Greater Harrisburg's Community Magazine

The Rain Is Falling, but the Air Is Kind: Creating and recreating Old Ireland at Gamut Theatre

J. Clark Nicholson, Michael Bush & Ryan Hicks. Photo by John Bivins Photography.

What a wealth of images Ireland calls up in the American imagination—green hills and Guinness, the Blarney stone and peat bogs, leprechauns and banshees, car bombs and the Troubles, shamrocks and sea cliffs.

There’s a reason that almost everyone seems to be Irish come St. Patrick’s Day (and it’s not just for the beer). There’s something about the layered and ancient complexity of Ireland that takes an iron grip on our imaginations.

So, it’s surprising that there has never been a local production of the work of J.M. Synge, perhaps the most famous writer of the Irish Literary Renaissance and a playwright whose openings twice caused riots because of their intense scrutiny of the many conflicts woven into Irish culture—between paganism and Catholicism, the old ways and the new, Gaelic and English, women and men, the land and the sea, life and death. Synge’s plays not only capture that uneasiness but they do so in language so delicate and lyrical that they sometimes feel more like poetry than plays.

> [TASK REQUIREMENTS]: Pull the stretch from "There’s a reason" through "poetry than plays." out of the Gamut Theatre piece, word for word.

> [MATERIAL PROVIDED]:
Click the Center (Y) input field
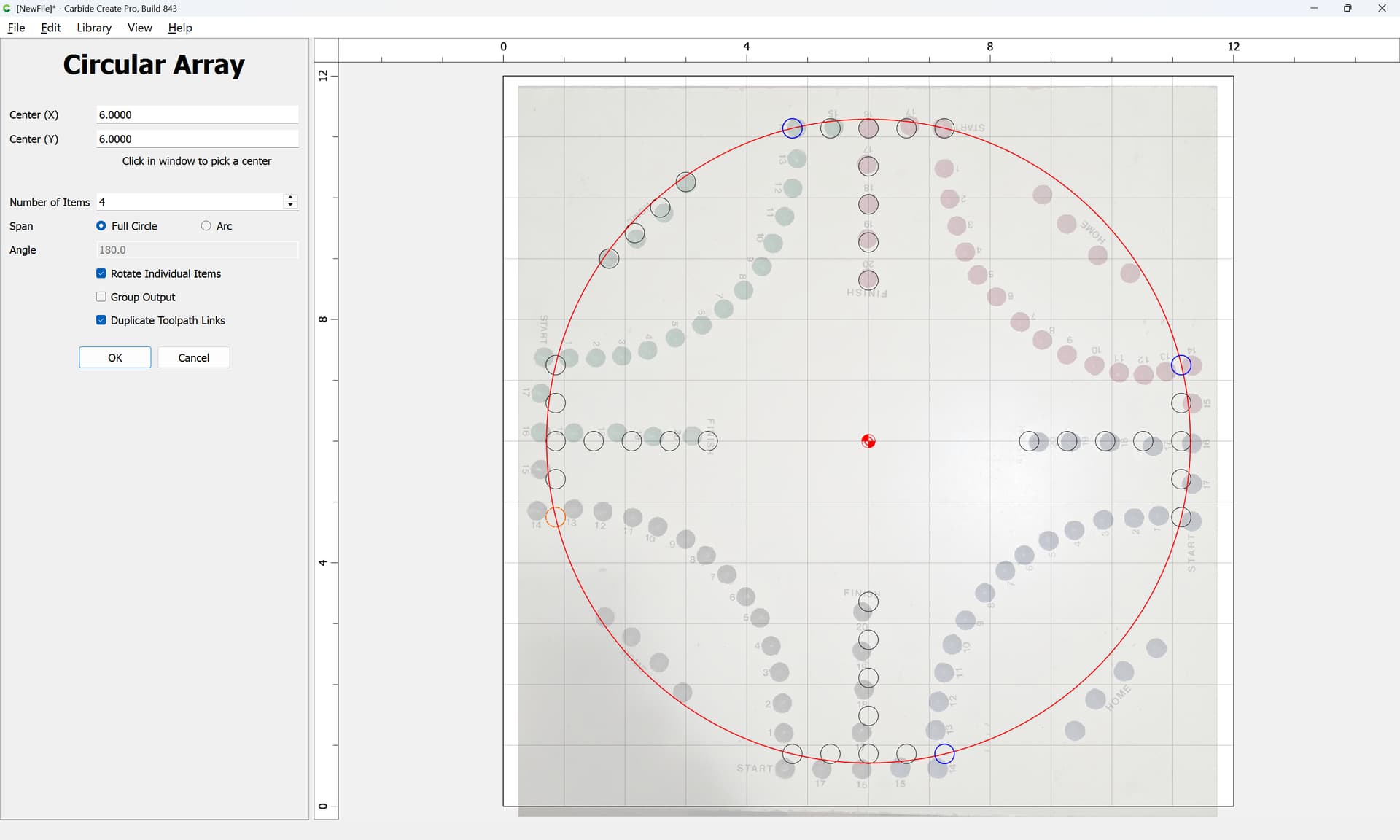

> [RESPONSE FOR THIS EXERCISE]:
There’s a reason that almost everyone seems to be Irish come St. Patrick’s Day (and it’s not just for the beer). There’s something about the layered and ancient complexity of Ireland that takes an iron grip on our imaginations.

So, it’s surprising that there has never been a local production of the work of J.M. Synge, perhaps the most famous writer of the Irish Literary Renaissance and a playwright whose openings twice caused riots because of their intense scrutiny of the many conflicts woven into Irish culture—between paganism and Catholicism, the old ways and the new, Gaelic and English, women and men, the land and the sea, life and death. Synge’s plays not only capture that uneasiness but they do so in language so delicate and lyrical that they sometimes feel more like poetry than plays.